KR20100054623A - Molding compound discharge device - Google Patents

Abstract

The present invention relates to an encapsulant discharge device, comprising: a transfer table for moving an LED package having a cavity in which an LED chip is mounted; An encapsulant supply source provided on the transfer table and provided with a nozzle for discharging an encapsulant in the cavity; A camera provided at an outer side of the feeder to obtain an image of the nozzle and provide image data; A central processing unit for storing and managing image data of a nozzle obtained from the camera; Receiving and displaying image data of the nozzle from the CPU

A display unit; And a control unit which receives the image data of the nozzle from the central processing unit and controls the encapsulant supply source.

LED Package, Encapsulant, Discharge Device, Dispenser

Description

Sealing compound discharge device

The present invention relates to an encapsulant discharging apparatus, and more particularly, an encapsulant discharging apparatus for inspecting a state in which the encapsulant is discharged from a nozzle of an encapsulant supply source in a process of discharging the encapsulant in a cavity in which an LED chip is mounted using a camera. It is about.

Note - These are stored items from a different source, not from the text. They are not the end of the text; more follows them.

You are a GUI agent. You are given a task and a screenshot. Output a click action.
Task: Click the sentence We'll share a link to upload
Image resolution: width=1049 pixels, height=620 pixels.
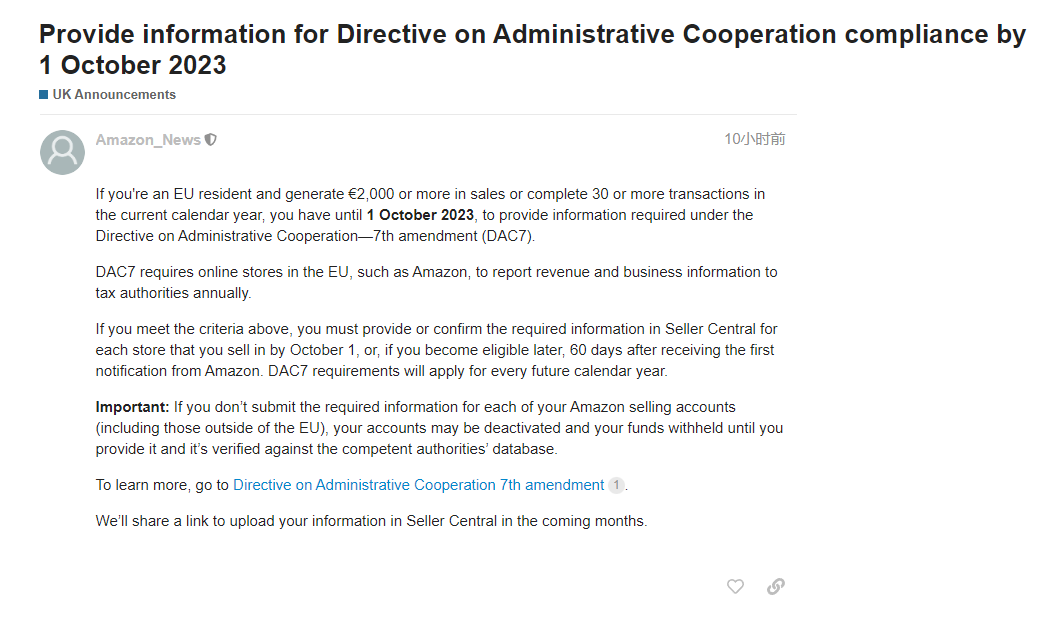[371, 521]
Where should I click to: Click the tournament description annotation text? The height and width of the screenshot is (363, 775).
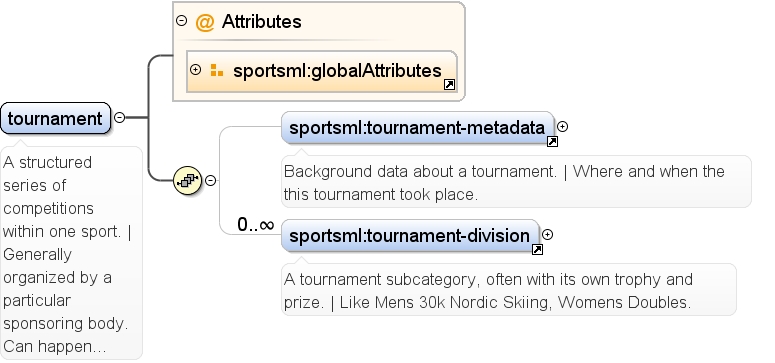[67, 254]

In general, a light emitting diode, that is, a light emitting diode (LED), is a semiconductor light emitting device that emits light when a current flows, and converts electrical energy into light energy using a PN junction diode composed of GaAs and GaN optical semiconductors.

The area of light emitted from these LEDs ranges from red (630 nm to 700 nm) to blue-violet (400 nm), including blue, green, and white, and the LEDs have low power consumption and high efficiency compared to conventional light sources such as incandescent lamps and fluorescent lamps. Demand for LED package is continuously increasing due to its long operating life.

In particular, the LED package is gradually expanding its application range from the small light of the mobile terminal to the backlight for indoor and outdoor general lighting, automotive lighting, and large liquid crystal display (LCD).

Referring to the general manufacturing process of the LED package, the lead frame is accommodated inside, a package body having an encapsulant discharge space is formed in the center, and the LED chip is mounted on the lead frame located inside the package body. Next, a wire is connected to the LED chip and the lead frame to conduct electricity, and an encapsulant is applied to an encapsulant discharge space of the package body. The lens is then combined onto the package body to complete it.

Here, the encapsulant is composed of a light-transmissive resin excellent in light transmittance, and serves to protect the LED chip and the wire, and is applied to the encapsulant discharge space by a dispensing method using a nozzle. However, during the encapsulant coating process, if the nozzle contacts the LED chip or wire mounted in the encapsulant discharge space or if the amount and shape of the encapsulant applied from the nozzle are not constant, it may cause a defect to improve reliability of the LED package. There was a problem of deterioration.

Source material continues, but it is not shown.